Work required >> The word "will" marks the lines you need; copy each of them from the data.

+ + +

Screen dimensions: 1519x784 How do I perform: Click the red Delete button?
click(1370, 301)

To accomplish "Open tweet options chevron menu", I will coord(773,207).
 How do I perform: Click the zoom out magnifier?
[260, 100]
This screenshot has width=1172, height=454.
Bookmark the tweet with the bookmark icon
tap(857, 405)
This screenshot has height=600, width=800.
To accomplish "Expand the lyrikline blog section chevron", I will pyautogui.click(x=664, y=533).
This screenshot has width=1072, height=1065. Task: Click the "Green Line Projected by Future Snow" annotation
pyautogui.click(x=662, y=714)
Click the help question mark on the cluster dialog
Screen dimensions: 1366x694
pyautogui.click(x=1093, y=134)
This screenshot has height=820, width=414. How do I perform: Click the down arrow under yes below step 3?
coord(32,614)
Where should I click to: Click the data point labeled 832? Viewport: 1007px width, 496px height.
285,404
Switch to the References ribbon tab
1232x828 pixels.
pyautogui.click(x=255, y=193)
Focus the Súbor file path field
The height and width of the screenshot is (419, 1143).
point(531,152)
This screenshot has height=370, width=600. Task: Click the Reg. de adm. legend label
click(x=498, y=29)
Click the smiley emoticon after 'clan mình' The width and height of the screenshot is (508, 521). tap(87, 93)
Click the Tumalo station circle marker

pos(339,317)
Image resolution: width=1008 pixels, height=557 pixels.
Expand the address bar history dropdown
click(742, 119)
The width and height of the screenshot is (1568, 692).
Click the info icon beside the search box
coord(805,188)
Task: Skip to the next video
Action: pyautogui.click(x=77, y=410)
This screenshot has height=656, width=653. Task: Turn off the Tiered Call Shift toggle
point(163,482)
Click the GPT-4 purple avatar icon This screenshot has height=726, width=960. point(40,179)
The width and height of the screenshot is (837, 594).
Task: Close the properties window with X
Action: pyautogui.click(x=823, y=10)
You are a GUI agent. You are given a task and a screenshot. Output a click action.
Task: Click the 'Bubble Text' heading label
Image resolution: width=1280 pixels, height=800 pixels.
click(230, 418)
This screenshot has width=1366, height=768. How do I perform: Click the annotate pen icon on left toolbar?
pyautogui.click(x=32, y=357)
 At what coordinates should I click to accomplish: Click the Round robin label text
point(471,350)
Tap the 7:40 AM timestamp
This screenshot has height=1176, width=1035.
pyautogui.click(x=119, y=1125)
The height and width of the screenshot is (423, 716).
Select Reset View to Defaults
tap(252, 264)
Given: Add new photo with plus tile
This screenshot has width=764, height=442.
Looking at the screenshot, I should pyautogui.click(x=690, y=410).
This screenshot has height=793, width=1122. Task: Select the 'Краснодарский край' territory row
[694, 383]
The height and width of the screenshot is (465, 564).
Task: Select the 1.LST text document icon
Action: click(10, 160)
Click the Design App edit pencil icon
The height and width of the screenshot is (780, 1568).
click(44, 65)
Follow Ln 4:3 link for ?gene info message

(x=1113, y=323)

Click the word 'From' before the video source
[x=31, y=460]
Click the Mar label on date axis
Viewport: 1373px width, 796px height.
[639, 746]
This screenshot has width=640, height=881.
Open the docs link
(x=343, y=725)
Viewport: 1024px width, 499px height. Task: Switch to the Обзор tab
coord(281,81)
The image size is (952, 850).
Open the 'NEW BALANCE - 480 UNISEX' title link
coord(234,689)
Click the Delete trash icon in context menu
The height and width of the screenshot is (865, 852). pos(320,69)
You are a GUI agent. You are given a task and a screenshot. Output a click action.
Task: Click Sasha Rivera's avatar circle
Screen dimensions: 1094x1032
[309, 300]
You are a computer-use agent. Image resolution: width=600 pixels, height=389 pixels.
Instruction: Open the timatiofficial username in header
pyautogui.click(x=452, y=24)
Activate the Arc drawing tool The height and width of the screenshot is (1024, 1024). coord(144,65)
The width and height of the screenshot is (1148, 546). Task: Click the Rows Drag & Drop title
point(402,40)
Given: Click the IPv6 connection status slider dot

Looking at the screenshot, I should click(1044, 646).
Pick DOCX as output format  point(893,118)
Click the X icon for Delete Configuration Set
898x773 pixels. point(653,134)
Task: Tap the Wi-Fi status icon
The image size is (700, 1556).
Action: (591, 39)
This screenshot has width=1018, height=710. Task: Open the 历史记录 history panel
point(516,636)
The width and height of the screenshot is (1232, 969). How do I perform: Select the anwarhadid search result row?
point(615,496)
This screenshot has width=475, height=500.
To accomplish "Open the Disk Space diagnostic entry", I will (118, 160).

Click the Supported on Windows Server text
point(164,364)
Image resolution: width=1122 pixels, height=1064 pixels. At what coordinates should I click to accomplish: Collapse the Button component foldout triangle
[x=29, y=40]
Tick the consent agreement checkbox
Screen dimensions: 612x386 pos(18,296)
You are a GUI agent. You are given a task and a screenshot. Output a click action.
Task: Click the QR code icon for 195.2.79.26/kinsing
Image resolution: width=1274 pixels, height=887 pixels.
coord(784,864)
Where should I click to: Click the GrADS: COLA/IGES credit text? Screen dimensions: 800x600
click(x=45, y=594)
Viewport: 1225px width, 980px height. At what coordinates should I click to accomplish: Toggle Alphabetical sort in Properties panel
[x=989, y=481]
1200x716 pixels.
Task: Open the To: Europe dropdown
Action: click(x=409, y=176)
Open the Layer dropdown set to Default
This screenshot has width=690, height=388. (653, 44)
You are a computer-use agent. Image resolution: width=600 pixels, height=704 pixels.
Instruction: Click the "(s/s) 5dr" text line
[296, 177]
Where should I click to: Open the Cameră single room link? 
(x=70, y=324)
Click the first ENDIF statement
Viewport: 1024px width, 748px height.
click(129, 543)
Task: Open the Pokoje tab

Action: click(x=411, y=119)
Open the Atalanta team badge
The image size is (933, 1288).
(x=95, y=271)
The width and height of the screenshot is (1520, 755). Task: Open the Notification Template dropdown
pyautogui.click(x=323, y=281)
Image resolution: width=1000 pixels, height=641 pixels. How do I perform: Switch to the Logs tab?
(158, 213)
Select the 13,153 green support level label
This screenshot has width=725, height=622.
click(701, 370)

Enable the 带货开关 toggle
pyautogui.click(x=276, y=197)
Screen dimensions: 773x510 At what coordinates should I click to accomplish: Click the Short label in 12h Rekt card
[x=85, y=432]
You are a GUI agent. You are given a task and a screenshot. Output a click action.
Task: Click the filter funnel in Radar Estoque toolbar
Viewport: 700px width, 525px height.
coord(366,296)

+ + +

Written answer >>
To accomplish "Open tweet options chevron menu", I will coord(773,207).
To accomplish "Expand the lyrikline blog section chevron", I will pyautogui.click(x=664, y=533).
To accomplish "Open the Disk Space diagnostic entry", I will (118, 160).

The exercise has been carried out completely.